Einträge zum Auffinden von Text und Elementen ::
┏━━

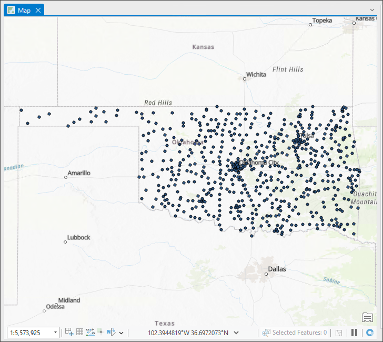Screen dimensions: 383x342
Task: Click the Corrections north arrow icon
Action: point(111,332)
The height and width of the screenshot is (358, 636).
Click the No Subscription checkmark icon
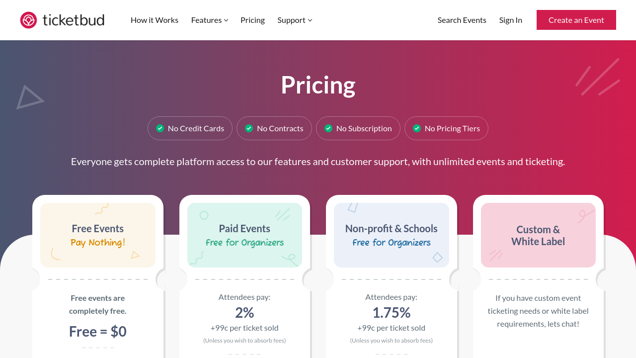[x=328, y=128]
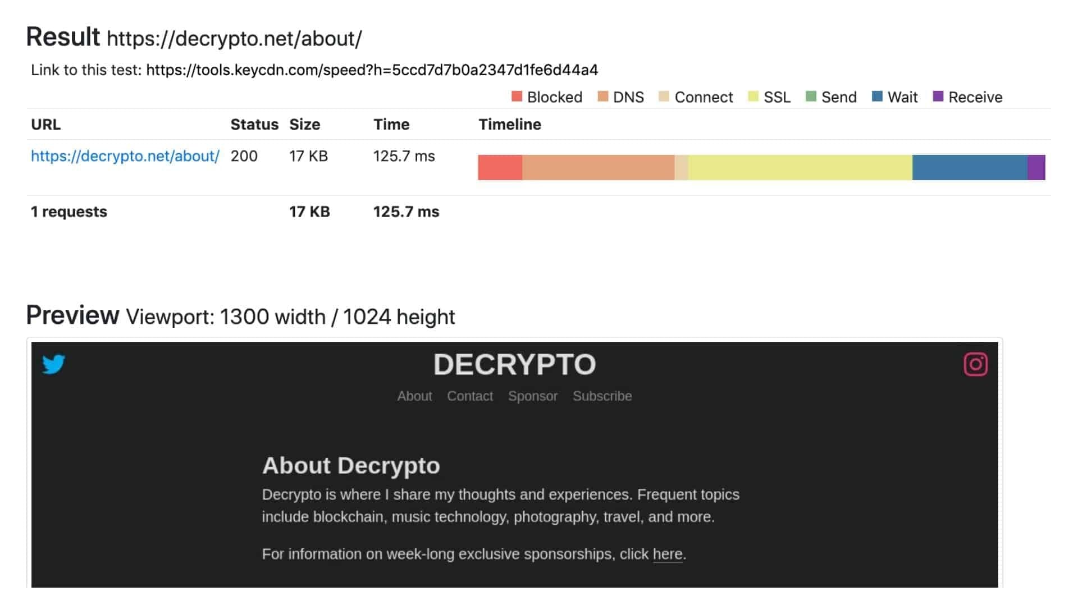Screen dimensions: 1078x614
Task: Open the Instagram icon in preview
Action: pos(976,364)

┗━━

Kurze Übung :: Gib bitte alle Zeilen oben unverändert zurück und lass dabei die Bilder weg.

Endergebnis ::
Screen dimensions: 383x342
Task: Click the Corrections north arrow icon
Action: point(111,332)
The height and width of the screenshot is (358, 636).
Click the No Subscription checkmark icon
[x=328, y=128]
Screen dimensions: 1078x614
Task: Open the Instagram icon in preview
Action: pos(976,364)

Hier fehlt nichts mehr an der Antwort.